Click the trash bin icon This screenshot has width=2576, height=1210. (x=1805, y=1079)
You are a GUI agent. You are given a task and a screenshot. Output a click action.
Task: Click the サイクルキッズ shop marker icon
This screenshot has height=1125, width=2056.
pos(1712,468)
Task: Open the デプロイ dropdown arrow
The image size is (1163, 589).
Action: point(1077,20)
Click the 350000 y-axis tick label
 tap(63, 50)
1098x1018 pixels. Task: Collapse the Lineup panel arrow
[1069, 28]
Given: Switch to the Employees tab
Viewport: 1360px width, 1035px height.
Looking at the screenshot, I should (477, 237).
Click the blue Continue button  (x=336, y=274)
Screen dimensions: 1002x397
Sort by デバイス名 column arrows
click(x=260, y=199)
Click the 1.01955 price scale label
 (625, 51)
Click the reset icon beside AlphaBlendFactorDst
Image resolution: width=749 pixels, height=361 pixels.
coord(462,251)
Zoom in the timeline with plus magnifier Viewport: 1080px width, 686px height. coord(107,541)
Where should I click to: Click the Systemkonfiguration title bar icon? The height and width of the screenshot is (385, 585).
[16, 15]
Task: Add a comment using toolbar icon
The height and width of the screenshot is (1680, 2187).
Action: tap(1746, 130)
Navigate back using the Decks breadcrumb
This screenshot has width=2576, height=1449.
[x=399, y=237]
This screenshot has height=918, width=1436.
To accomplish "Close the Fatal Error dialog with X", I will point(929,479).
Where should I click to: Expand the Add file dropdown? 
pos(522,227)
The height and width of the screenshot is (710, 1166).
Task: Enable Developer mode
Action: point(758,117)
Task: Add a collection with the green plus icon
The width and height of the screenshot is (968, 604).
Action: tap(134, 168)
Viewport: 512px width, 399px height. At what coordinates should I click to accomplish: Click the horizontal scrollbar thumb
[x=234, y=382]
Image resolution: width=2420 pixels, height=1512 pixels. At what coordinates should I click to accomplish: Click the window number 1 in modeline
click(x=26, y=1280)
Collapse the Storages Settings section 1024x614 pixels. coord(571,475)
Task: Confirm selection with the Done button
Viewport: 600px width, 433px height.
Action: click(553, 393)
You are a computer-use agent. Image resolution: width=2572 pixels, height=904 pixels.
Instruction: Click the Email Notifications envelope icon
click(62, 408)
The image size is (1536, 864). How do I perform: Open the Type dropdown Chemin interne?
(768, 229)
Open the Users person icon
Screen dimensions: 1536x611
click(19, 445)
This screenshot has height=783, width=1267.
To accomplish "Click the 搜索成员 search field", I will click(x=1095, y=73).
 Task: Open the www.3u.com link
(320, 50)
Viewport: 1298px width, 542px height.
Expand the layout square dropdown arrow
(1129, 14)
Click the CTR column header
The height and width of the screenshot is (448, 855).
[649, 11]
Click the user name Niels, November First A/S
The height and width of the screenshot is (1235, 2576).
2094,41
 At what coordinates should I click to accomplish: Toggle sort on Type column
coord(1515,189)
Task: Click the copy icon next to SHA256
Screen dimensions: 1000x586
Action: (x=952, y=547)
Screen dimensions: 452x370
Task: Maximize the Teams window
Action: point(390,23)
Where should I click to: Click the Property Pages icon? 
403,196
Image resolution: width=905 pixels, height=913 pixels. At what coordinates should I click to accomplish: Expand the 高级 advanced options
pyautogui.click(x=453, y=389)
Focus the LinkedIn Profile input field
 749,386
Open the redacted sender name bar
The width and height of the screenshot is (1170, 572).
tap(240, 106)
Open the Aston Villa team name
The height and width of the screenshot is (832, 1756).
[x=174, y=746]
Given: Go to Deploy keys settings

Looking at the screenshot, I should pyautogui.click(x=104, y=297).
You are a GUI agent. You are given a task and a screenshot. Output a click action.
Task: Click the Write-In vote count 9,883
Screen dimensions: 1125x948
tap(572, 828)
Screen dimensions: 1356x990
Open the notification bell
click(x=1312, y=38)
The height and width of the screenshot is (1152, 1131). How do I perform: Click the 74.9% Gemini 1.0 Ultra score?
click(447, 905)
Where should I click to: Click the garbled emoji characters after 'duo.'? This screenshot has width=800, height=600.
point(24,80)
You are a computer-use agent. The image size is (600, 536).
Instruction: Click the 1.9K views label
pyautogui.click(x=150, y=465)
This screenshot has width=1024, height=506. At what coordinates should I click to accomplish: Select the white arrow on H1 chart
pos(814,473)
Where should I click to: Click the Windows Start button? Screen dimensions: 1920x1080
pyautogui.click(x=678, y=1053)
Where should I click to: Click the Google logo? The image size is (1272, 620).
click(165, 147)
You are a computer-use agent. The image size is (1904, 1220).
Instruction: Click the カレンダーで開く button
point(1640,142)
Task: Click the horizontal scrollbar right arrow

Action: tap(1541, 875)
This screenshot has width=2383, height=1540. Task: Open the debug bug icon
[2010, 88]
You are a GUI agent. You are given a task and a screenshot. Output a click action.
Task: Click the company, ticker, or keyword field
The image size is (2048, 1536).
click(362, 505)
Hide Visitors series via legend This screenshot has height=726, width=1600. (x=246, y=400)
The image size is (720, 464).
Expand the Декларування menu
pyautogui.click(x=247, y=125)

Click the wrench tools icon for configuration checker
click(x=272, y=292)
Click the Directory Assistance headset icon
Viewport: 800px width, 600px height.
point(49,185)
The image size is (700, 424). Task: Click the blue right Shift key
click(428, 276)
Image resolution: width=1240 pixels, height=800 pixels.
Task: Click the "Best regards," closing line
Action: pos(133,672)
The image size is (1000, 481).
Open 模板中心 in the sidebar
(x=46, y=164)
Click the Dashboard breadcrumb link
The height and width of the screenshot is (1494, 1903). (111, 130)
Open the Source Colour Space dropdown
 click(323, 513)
....
→ Work to be completed: Copy out every line of the material above word for word.

→ Result of the exercise:
Click the trash bin icon This screenshot has width=2576, height=1210. (x=1805, y=1079)
You are a GUI agent. You are given a task and a screenshot. Output a click action.
Task: Click the サイクルキッズ shop marker icon
This screenshot has height=1125, width=2056.
pos(1712,468)
Task: Open the デプロイ dropdown arrow
The image size is (1163, 589).
Action: point(1077,20)
Click the 350000 y-axis tick label
 tap(63, 50)
1098x1018 pixels. Task: Collapse the Lineup panel arrow
[1069, 28]
Given: Switch to the Employees tab
Viewport: 1360px width, 1035px height.
Looking at the screenshot, I should (477, 237).
Click the blue Continue button  (x=336, y=274)
Screen dimensions: 1002x397
Sort by デバイス名 column arrows
click(x=260, y=199)
Click the 1.01955 price scale label
 (625, 51)
Click the reset icon beside AlphaBlendFactorDst
Image resolution: width=749 pixels, height=361 pixels.
coord(462,251)
Zoom in the timeline with plus magnifier Viewport: 1080px width, 686px height. coord(107,541)
Where should I click to: Click the Systemkonfiguration title bar icon? The height and width of the screenshot is (385, 585).
[16, 15]
Task: Add a comment using toolbar icon
The height and width of the screenshot is (1680, 2187).
Action: tap(1746, 130)
Navigate back using the Decks breadcrumb
This screenshot has width=2576, height=1449.
[x=399, y=237]
This screenshot has height=918, width=1436.
To accomplish "Close the Fatal Error dialog with X", I will point(929,479).
Where should I click to: Expand the Add file dropdown? 
pos(522,227)
The height and width of the screenshot is (710, 1166).
Task: Enable Developer mode
Action: point(758,117)
Task: Add a collection with the green plus icon
The width and height of the screenshot is (968, 604).
Action: tap(134, 168)
Viewport: 512px width, 399px height. At what coordinates should I click to accomplish: Click the horizontal scrollbar thumb
[x=234, y=382]
Image resolution: width=2420 pixels, height=1512 pixels. At what coordinates should I click to accomplish: Click the window number 1 in modeline
click(x=26, y=1280)
Collapse the Storages Settings section 1024x614 pixels. coord(571,475)
Task: Confirm selection with the Done button
Viewport: 600px width, 433px height.
Action: click(553, 393)
You are a computer-use agent. Image resolution: width=2572 pixels, height=904 pixels.
Instruction: Click the Email Notifications envelope icon
click(62, 408)
The image size is (1536, 864). How do I perform: Open the Type dropdown Chemin interne?
(768, 229)
Open the Users person icon
Screen dimensions: 1536x611
click(19, 445)
This screenshot has height=783, width=1267.
To accomplish "Click the 搜索成员 search field", I will click(x=1095, y=73).
 Task: Open the www.3u.com link
(320, 50)
Viewport: 1298px width, 542px height.
Expand the layout square dropdown arrow
(1129, 14)
Click the CTR column header
The height and width of the screenshot is (448, 855).
[649, 11]
Click the user name Niels, November First A/S
The height and width of the screenshot is (1235, 2576).
2094,41
 At what coordinates should I click to accomplish: Toggle sort on Type column
coord(1515,189)
Task: Click the copy icon next to SHA256
Screen dimensions: 1000x586
Action: (x=952, y=547)
Screen dimensions: 452x370
Task: Maximize the Teams window
Action: point(390,23)
Where should I click to: Click the Property Pages icon? 
403,196
Image resolution: width=905 pixels, height=913 pixels. At what coordinates should I click to accomplish: Expand the 高级 advanced options
pyautogui.click(x=453, y=389)
Focus the LinkedIn Profile input field
 749,386
Open the redacted sender name bar
The width and height of the screenshot is (1170, 572).
tap(240, 106)
Open the Aston Villa team name
The height and width of the screenshot is (832, 1756).
[x=174, y=746]
Given: Go to Deploy keys settings

Looking at the screenshot, I should pyautogui.click(x=104, y=297).
You are a GUI agent. You are given a task and a screenshot. Output a click action.
Task: Click the Write-In vote count 9,883
Screen dimensions: 1125x948
tap(572, 828)
Screen dimensions: 1356x990
Open the notification bell
click(x=1312, y=38)
The height and width of the screenshot is (1152, 1131). How do I perform: Click the 74.9% Gemini 1.0 Ultra score?
click(447, 905)
Where should I click to: Click the garbled emoji characters after 'duo.'? This screenshot has width=800, height=600.
point(24,80)
You are a computer-use agent. The image size is (600, 536).
Instruction: Click the 1.9K views label
pyautogui.click(x=150, y=465)
This screenshot has width=1024, height=506. At what coordinates should I click to accomplish: Select the white arrow on H1 chart
pos(814,473)
Where should I click to: Click the Windows Start button? Screen dimensions: 1920x1080
pyautogui.click(x=678, y=1053)
Where should I click to: Click the Google logo? The image size is (1272, 620).
click(165, 147)
You are a computer-use agent. The image size is (1904, 1220).
Instruction: Click the カレンダーで開く button
point(1640,142)
Task: Click the horizontal scrollbar right arrow

Action: tap(1541, 875)
This screenshot has width=2383, height=1540. Task: Open the debug bug icon
[2010, 88]
You are a GUI agent. You are given a task and a screenshot. Output a click action.
Task: Click the company, ticker, or keyword field
The image size is (2048, 1536).
click(362, 505)
Hide Visitors series via legend This screenshot has height=726, width=1600. (x=246, y=400)
The image size is (720, 464).
Expand the Декларування menu
pyautogui.click(x=247, y=125)

Click the wrench tools icon for configuration checker
click(x=272, y=292)
Click the Directory Assistance headset icon
Viewport: 800px width, 600px height.
point(49,185)
The image size is (700, 424). Task: Click the blue right Shift key
click(428, 276)
Image resolution: width=1240 pixels, height=800 pixels.
Task: Click the "Best regards," closing line
Action: pos(133,672)
The image size is (1000, 481).
Open 模板中心 in the sidebar
(x=46, y=164)
Click the Dashboard breadcrumb link
The height and width of the screenshot is (1494, 1903). (111, 130)
Open the Source Colour Space dropdown
 click(323, 513)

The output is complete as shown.